Tubular reabsorption and secretion

Tubular reabsorption and secretion

Tubular reabsorption and secretion, including transport processes and proteins: Water and electrolytes like Na+, K+, Ca2+, HCO3-, solutes like glucose and amino acids etc are absorbed back into the peritubular capillaries after they are filtered at the glomerulus. Organic acids and bases and K+ are secreted from the peritubular capillaries into the tubular fluid.

  1. Glucose: Two transporters are important for the reabsorption of glucose - Na+ glucose cotransporter or SGLT at the luminal membrane and the GLUT 1 and 2 on the basolateral membrane. SGLT moves one molecule of glucose along with two molecules of Na+ into the cell by secondary active transport, as the energy needed for the transfer is derived from the Na+ gradient at the cell membrane. The Na+ gradient in turn is maintained by the Na±K+ ATPase pump. GLUT 1 and 2 transfer glucose into the circulation by facilitated diffusion, which does not need ATP. Below plasma glucose concentration of 200mg/dl all of the glucose that is filtered is reabsorbed. Above 200mg/dl, most of the glucose is absorbed but some of it is secreted as glucose transporters are nearing their saturation level. The plasma concentration at which glucose first appears in urine is called the renal threshold for glucose. As glucose concentration exceeds the threshold more and more is excreted in the urine, at about 350mg/dl plasma glucose, all carriers are saturated and no more glucose can be absorbed. This level is called Tm or transport maximum.

    When a graph is plotted for glucose excretion and reabsorption against the plasma glucose level, a “splay” is observed. Splay is the region on the curve where the reabsorption is reaching saturation. This will correspond to the first appearance of glucose in urine. It can be explained by low affinity of SGLT for glucose as it reaches the Tm and also because each nephron will have its own Tm for glucose. The Tm for the kidney as a whole depends on the average Tm of all nephrons.

  2. Urea: Urea is reabsorbed as well as secreted by the tubules to some extent. 50% of the filtered urea is absorbed in the proximal tubule (PCT) by simple diffusion. This is guided by the urea gradient. In the thin descending limb of the loop of Henle, urea is secreted into the lumen. The thick ascending limb, distal tubule and cortical and outer medullary collecting ducts are normally impermeable to urea. Under conditions when ADH is high e.g. in dehydration, urea transporter called UT1 is activated in the inner medullary collecting ducts. ADH causes reabsorption of approximately 70% of filtered urea.

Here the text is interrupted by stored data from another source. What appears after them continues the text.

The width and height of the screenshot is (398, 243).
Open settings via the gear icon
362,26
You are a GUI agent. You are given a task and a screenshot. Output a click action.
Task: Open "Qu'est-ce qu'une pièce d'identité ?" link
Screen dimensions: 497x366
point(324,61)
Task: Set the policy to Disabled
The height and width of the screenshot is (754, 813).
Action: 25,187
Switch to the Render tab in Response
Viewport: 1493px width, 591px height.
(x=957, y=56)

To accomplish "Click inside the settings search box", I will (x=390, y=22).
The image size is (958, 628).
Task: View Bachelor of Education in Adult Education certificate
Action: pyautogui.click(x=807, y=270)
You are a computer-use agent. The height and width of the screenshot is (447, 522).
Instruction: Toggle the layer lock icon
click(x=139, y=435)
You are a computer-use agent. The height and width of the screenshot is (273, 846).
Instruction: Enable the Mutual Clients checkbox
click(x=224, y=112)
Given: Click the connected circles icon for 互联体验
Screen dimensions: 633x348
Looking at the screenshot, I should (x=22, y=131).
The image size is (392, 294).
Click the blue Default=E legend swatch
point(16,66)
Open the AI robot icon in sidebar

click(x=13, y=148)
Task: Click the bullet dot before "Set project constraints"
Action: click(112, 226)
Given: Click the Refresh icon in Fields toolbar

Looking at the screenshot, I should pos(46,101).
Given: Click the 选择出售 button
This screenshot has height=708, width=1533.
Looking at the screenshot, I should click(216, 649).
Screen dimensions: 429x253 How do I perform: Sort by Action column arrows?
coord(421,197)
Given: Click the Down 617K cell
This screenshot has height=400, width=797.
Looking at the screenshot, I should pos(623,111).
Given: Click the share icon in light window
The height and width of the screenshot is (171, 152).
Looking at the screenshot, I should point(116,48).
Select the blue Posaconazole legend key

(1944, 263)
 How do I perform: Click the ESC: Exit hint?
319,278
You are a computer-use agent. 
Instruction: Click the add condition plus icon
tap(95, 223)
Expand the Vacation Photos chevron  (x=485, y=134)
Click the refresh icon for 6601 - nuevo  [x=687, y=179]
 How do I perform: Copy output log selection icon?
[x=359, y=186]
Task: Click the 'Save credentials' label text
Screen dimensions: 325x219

  3. Organic acids, bases and PAH: PAH is secreted into the tubules by PAH transporter OAT 1 and 3, in the proximal tubule which acts as an antiporter. The same transporter also secretes penicillin and is blocked by probenecid. Weak acids and bases are secreted by the proximal tubule. Their urinary excretion is affected by non-ionic diffusion which is based on the urine pH. In acidic urine, weak acids like aspirin, exist is a unionized form while at alkaline pH, the charged or ionized form is predominant. Urinary excretion is increased when weak acids and bases are in ionized form. Accordingly, the excretion of aspirin will be higher in alkaline urine and vice versa. Weak bases, like morphine, are charged at acidic pH and unionized at alkaline pH. Urinary excretion of weak bases is increased in an acidic urine and vice versa. Based on this principal, alkalization of urine is used to treat aspirin toxicity.